## Required work
Work through the records below and tally every line containing "will". Reply with the total alone.

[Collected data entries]
*** Block opens ***

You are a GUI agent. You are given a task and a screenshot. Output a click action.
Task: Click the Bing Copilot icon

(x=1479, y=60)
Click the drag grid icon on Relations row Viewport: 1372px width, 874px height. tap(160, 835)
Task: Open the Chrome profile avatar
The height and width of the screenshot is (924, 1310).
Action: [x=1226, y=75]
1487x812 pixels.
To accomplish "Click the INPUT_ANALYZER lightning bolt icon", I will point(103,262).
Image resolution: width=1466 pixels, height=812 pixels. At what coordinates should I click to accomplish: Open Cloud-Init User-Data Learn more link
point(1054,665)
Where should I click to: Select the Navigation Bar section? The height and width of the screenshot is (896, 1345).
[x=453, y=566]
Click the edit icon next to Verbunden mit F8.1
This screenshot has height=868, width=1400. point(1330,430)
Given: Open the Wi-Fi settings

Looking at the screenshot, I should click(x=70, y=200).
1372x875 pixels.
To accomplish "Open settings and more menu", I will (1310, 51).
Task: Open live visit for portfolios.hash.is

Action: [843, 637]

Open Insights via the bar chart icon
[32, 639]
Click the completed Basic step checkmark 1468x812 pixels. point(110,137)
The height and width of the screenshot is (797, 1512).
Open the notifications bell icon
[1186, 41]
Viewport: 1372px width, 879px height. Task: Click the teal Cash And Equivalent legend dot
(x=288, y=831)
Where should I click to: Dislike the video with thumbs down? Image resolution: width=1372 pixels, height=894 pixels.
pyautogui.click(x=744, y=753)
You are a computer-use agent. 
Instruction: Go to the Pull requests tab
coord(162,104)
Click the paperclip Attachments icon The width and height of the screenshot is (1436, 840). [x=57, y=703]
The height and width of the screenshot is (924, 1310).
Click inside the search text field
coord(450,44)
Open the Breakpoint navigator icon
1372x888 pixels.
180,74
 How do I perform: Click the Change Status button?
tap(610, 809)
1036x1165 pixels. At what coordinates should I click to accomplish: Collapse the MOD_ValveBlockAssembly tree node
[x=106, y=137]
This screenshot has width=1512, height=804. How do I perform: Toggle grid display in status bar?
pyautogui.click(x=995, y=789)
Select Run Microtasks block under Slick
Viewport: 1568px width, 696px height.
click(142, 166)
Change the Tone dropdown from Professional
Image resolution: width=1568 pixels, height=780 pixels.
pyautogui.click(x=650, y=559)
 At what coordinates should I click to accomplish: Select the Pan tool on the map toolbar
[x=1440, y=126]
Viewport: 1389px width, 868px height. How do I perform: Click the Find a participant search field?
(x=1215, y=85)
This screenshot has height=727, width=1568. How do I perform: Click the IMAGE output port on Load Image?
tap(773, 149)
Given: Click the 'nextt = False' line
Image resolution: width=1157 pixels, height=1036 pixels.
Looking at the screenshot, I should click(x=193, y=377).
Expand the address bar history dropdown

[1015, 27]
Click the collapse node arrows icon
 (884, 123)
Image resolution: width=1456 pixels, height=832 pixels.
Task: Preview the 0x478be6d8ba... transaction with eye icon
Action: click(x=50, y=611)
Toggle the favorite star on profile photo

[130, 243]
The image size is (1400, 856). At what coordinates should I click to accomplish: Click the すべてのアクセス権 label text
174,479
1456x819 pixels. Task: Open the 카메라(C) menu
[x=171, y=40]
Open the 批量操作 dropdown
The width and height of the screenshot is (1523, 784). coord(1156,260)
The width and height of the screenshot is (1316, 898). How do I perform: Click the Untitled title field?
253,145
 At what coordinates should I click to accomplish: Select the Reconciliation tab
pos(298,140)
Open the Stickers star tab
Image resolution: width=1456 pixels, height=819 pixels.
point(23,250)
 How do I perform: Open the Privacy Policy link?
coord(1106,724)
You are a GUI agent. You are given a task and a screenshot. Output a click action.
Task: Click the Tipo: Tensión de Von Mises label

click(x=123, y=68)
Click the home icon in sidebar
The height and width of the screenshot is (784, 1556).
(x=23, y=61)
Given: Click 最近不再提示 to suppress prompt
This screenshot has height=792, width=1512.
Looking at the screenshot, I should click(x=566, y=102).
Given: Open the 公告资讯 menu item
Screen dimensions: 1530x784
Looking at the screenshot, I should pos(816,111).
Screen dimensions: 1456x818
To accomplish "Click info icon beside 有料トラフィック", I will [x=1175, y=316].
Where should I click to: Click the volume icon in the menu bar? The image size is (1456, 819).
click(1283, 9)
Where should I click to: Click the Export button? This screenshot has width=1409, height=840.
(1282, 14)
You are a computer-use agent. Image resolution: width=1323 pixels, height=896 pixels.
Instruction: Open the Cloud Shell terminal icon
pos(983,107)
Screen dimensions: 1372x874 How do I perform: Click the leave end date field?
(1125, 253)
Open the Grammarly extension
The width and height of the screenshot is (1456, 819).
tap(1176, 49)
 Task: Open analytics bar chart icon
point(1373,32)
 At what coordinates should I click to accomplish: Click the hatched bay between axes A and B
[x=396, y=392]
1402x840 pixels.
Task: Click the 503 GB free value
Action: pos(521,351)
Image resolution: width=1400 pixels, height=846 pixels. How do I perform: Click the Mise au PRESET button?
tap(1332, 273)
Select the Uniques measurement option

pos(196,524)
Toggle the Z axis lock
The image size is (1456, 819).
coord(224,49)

*** Block closes ***

## Solution
3